#### [TASKS FOR THIS EXERCISE]
a – Answer each question from the passage on fruit epidermal development:
(i) On which days after anthesis were two consecutive significant drops in the number of epidermal cells observed?
(ii) When did differentiation of epidermal and hypodermal tissue start, and when was it finished?
(iii) What had happened to cuticle thickness by 15 daa compared with 10 daa?
b – Reproduce a portion of the passage on fruit epidermal development word for word. Begin at the words "Fig. 1 shows" and stop after "expansion was observed.".
** Opening SELECTED EXCERPT block **
Fig. 1 shows changes in the number of epidermal cells per surface unit during fruit growth and development. The period of cell division corresponded to approximately the first 10 days after anthesis (daa) while from 11 daa, cell expansion became prominent. The number of cells per surface area did not remain constant during the cell division period but decreased once fruit was set and started its growth (2 daa) and then remained constant until 8 daa. Two consecutive and significant drops in the number of cells were observed at 9 and 11 daa. From 11 daa, the number of epidermal cells per surface area slowly decreased until it reached a minimum at red ripe. A transition period between cell division and cell enlargement was observed at 9 to 10 daa, where a combination of cell division and cell expansion was observed.

Figure 1.

Figure 1.

Number of epidermal cells per surface unit (mm2) during Cascada fruit growth. Data are expressed as mean ± se.

Epidermal Fine Structure at Early Stages of Development

Fig. 2 shows transverse sections of Cascada fruit tissue during the first 6 d of organ growth. At anthesis, no tissue differentiation was observed, with all cells showing irregular shapes and sizes. However, the outer wall of protodermal cells, still not differentiated as epidermis, already displayed a higher thickness in comparison to the radial or inner walls (Fig. 2A). These protodermal cells were not arranged in the same plane, but some cells protruded. At 2 daa, fruit surface began to flatten and parenchyma tissue differentiation was initiated (Supplemental Fig. S1). However, the outermost 2 to 3 layers of cells still appeared disorganized and undifferentiated, showing different sizes and morphologies: cubical, triangular, or spherical (Fig. 2, C and D). Cuticle could be observed from the beginning as a very thin dark layer covering the outer walls of protodermal cells. The so-called cuticle ridges, which are commonly detected on surface images, could also be observed in the cross sections (see arrows in Fig. 2, A–C) and corresponded to OEW irregularities, not to local increases of cuticle material since cuticle thickness was not altered in these areas. At anthesis, these ridges were detected all over the surface (Fig. 2A) while later on they were restricted to the regions close to anticlinal walls (see arrows in Fig. 2, B and C). They slowly disappeared during the first 5 to 6 daa, and at 6 daa, the OEW surface was completely flattened (Fig. 2D). Fig. 2, E and F, shows scanning electron microscopy images of the tomato fruit surface where it could be observed that these ridges did not follow any orientation. The flattening of the surface during this period was also observed by scanning electron microscopy, with cells at anthesis showing a clear curvature and cells at 5 daa flattened. Differentiation of epidermal and hypodermal tissue started at 7 daa and was already finished at 8 daa (Fig. 3A). At this stage, an increase in cell size was also observed. Comparison of Fig. 3B (9 daa) and Fig. 3C (10 daa) showed a dramatic increase in cuticle deposition and thickness within a 1 d period. This was accompanied by the beginning of cuticle impregnation of epidermal radial walls initiating the so-called pegs (Fig. 3C). The increased cuticle deposition observed at 10 daa continued, and only 5 d later (15 daa) the thickness was doubled (Fig. 3D).
** Closing SELECTED EXCERPT block **
** Opening MATERIAL SHOWN block **
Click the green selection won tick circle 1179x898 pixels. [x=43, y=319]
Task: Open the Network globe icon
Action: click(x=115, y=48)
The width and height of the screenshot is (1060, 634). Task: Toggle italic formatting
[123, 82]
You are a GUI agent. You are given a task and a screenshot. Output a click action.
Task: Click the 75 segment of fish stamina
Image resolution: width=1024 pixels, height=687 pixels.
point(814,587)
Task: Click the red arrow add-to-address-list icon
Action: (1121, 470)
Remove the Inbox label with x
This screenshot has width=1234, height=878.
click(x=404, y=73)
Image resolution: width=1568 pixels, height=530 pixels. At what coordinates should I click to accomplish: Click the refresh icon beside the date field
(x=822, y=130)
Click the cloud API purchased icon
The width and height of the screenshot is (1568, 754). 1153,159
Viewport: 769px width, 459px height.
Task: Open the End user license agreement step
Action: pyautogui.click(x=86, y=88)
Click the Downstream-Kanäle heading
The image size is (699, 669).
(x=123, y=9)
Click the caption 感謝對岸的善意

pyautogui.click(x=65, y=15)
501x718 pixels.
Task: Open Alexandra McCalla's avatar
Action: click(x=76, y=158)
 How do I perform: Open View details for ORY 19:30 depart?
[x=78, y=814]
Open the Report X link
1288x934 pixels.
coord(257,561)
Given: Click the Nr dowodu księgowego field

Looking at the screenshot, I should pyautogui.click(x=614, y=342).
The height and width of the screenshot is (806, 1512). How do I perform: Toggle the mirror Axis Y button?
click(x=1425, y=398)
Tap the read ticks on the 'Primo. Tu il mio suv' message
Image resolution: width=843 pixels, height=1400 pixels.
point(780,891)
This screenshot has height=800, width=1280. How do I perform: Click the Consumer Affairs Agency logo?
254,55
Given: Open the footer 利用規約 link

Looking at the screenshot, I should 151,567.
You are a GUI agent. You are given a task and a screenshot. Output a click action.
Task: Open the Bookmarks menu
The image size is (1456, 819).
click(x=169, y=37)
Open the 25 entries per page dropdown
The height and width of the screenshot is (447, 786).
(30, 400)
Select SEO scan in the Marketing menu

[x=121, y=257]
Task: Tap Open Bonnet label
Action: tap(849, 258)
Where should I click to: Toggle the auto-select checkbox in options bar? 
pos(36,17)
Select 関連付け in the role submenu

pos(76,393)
** Closing MATERIAL SHOWN block **
#### [RESPONSES]
a –
(i) At 9 and 11 daa.
(ii) It started at 7 daa and was finished at 8 daa.
(iii) The thickness had doubled.

b –
Fig. 1 shows changes in the number of epidermal cells per surface unit during fruit growth and development. The period of cell division corresponded to approximately the first 10 days after anthesis (daa) while from 11 daa, cell expansion became prominent. The number of cells per surface area did not remain constant during the cell division period but decreased once fruit was set and started its growth (2 daa) and then remained constant until 8 daa. Two consecutive and significant drops in the number of cells were observed at 9 and 11 daa. From 11 daa, the number of epidermal cells per surface area slowly decreased until it reached a minimum at red ripe. A transition period between cell division and cell enlargement was observed at 9 to 10 daa, where a combination of cell division and cell expansion was observed.